__TO DO__. Set the entries down once more, exactly as they are worded.

__Data items__.
----
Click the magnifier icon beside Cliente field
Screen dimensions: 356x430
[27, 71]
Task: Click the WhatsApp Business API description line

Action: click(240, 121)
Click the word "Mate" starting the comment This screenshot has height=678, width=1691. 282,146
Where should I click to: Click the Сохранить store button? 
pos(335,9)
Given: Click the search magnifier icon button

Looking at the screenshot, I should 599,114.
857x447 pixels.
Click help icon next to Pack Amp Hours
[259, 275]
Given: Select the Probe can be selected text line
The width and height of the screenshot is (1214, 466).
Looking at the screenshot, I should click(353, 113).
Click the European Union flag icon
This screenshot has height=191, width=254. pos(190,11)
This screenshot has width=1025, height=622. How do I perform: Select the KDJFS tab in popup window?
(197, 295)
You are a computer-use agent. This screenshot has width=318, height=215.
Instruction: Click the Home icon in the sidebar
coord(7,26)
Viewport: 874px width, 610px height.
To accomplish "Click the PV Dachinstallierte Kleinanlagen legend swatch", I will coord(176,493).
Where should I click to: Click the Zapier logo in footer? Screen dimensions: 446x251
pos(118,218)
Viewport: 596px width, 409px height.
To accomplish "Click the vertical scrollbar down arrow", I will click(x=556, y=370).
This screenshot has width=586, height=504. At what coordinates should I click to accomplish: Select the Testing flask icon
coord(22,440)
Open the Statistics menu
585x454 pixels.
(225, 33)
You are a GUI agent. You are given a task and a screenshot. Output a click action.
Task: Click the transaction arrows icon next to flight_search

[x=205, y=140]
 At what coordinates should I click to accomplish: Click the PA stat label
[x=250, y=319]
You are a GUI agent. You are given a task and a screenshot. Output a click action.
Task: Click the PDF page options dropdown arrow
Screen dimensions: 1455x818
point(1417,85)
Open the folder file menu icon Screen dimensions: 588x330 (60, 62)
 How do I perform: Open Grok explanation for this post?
----
__EXERCISE OUTPUT__.
Click the magnifier icon beside Cliente field
Screen dimensions: 356x430
[27, 71]
Task: Click the WhatsApp Business API description line

Action: click(240, 121)
Click the word "Mate" starting the comment This screenshot has height=678, width=1691. 282,146
Where should I click to: Click the Сохранить store button? 
pos(335,9)
Given: Click the search magnifier icon button

Looking at the screenshot, I should 599,114.
857x447 pixels.
Click help icon next to Pack Amp Hours
[259, 275]
Given: Select the Probe can be selected text line
The width and height of the screenshot is (1214, 466).
Looking at the screenshot, I should click(353, 113).
Click the European Union flag icon
This screenshot has height=191, width=254. pos(190,11)
This screenshot has width=1025, height=622. How do I perform: Select the KDJFS tab in popup window?
(197, 295)
You are a computer-use agent. This screenshot has width=318, height=215.
Instruction: Click the Home icon in the sidebar
coord(7,26)
Viewport: 874px width, 610px height.
To accomplish "Click the PV Dachinstallierte Kleinanlagen legend swatch", I will coord(176,493).
Where should I click to: Click the Zapier logo in footer? Screen dimensions: 446x251
pos(118,218)
Viewport: 596px width, 409px height.
To accomplish "Click the vertical scrollbar down arrow", I will click(x=556, y=370).
This screenshot has width=586, height=504. At what coordinates should I click to accomplish: Select the Testing flask icon
coord(22,440)
Open the Statistics menu
585x454 pixels.
(225, 33)
You are a GUI agent. You are given a task and a screenshot. Output a click action.
Task: Click the transaction arrows icon next to flight_search

[x=205, y=140]
 At what coordinates should I click to accomplish: Click the PA stat label
[x=250, y=319]
You are a GUI agent. You are given a task and a screenshot. Output a click action.
Task: Click the PDF page options dropdown arrow
Screen dimensions: 1455x818
point(1417,85)
Open the folder file menu icon Screen dimensions: 588x330 (60, 62)
 How do I perform: Open Grok explanation for this post?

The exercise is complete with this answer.